## WHAT YOU ARE ASKED TO DO:
For each line below, write it out exactly as it appears.

## DATA SECTION:
Segment Open
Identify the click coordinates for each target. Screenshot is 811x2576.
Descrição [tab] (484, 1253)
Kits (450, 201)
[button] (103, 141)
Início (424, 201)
Segment Closed
## RESPONSE TO THIS TASK:
Identify the click coordinates for each target. Screenshot is 811x2576.
Descrição [tab] (484, 1253)
Kits (450, 201)
[button] (103, 141)
Início (424, 201)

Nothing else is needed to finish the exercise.